"African Women, Civil Wars, and Peacebuilding"
May 17-18, 2023
Since the 1960s, 22 of the 54 African countries have witnessed civil wars that resulted in mass violence, displacement and refugee crises, economic and infrastructural destruction, and political and regional instability. Caused by complex historical drivers and experiences rooted in the colonial legacy of fragile constitutional and institutional structures, ill-prepared political leadership, sectarianism, ethnonationalism, religious intolerance, poverty and inequality, and stiff competition for scarce resources, among other factors, the wars have had devastating impacts on Africans especially women. African women have been embroiled in armed conflicts as civilians—fleeing the hostilities, searching for refuge, and struggling to protect and feed their families. They have also been active participants in the battlefields as combatants, militia members, companions of male fighters, carriers of food, supplies, weapons and information, medical practitioners attending to the sick and the wounded, and spies undertaking dangerous espionage missions. They have worked as dedicated diplomats educating and currying continental and international support and mobilizing human and material resources for their causes.

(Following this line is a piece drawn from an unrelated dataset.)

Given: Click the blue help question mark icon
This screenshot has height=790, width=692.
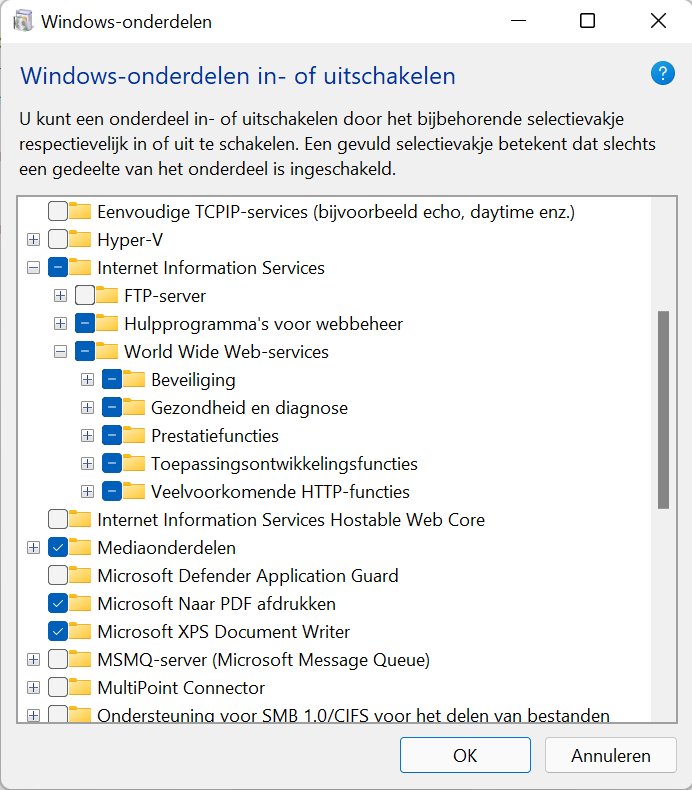Looking at the screenshot, I should [663, 74].
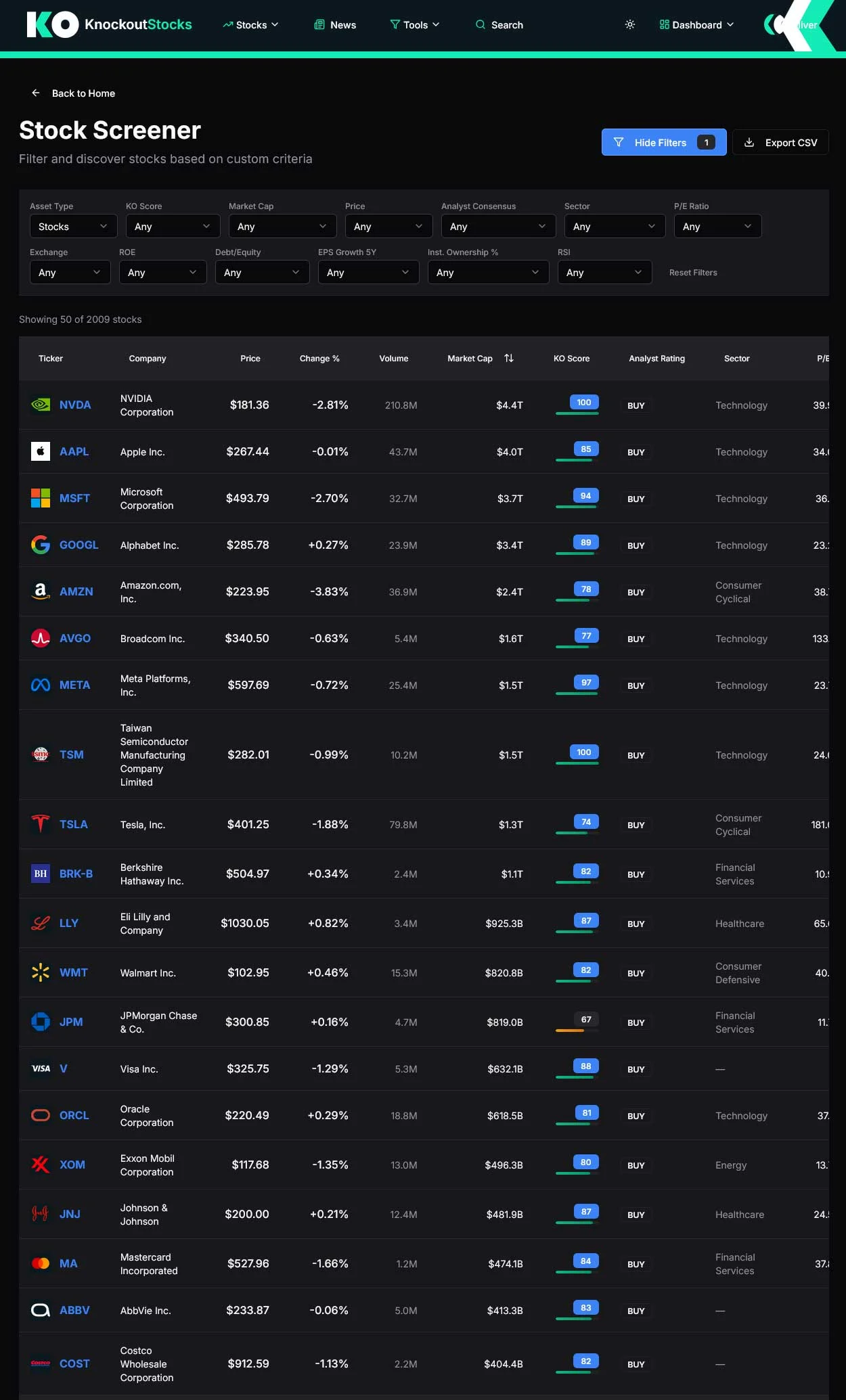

Civil wars disproportionately affected women in terms of their access to resources, their participation in the decision-making processes of postwar rehabilitation, and the degree of their reintegration in postwar society. The militarization and sexualized violence engendered by the civil wars in Africa have also affected women and their daughters disproportionately. While armed conflicts turned women's bodies into sites of violence as well as of resistance, they also highlighted women's resilience and agency in protecting and feeding families, helping communities survive, and exploiting socioeconomic and political opportunities engendered by the hostilities. We invite paper and panel proposals that apply critical interdisciplinary and gendered perspectives to analyze the complex and diverse experiences of African women in prewar, wartime, and postwar societies. Proposals that also explore the complex forms and effects of violence against women and girls in wartimes and immediate postwar zones, and help crack the silence and secrecy that have obscured women's war experiences are welcome. We also invite those that focus on African women's agency in terms of their survival strategies and exploitation of the new opportunities—economic, political, educational, creative and artistic expressions—that are engendered by civil wars.
This conference also commemorates the 23rd anniversary of the 2000 adoption of United Nations Resolution 1325 on Women, Peace, and Security, which recognized women's contributions in peacemaking and peacebuilding. African women have demonstrated their agency in prewar peacemaking, wartime peacekeeping and postwar peacebuilding, engaging in conflict prevention, and in reconciliation, reconstruction and transformation processes. Yet women's voices and perspectives are often ignored and their contributions undervalued by peacebuilding practitioners and stakeholders. A key question the conference intends to interrogate is: to what extent have African women participated in peace talks and negotiations, and in formulating postwar plans for reconstruction and sustainable peace? The transformative nature of peacebuilding requires the contributions of both men and women, and their full representation in peacemaking and peacebuilding processes. We welcome proposals that apply interdisciplinary gendered perspectives to analyze peacemaking and peacebuilding efforts in different conflict-zones in the continent as well as those that focus on women's contributions to peacemaking and peacebuilding efforts at different arenas, including local grassroots, national, regional, continental, and global contexts.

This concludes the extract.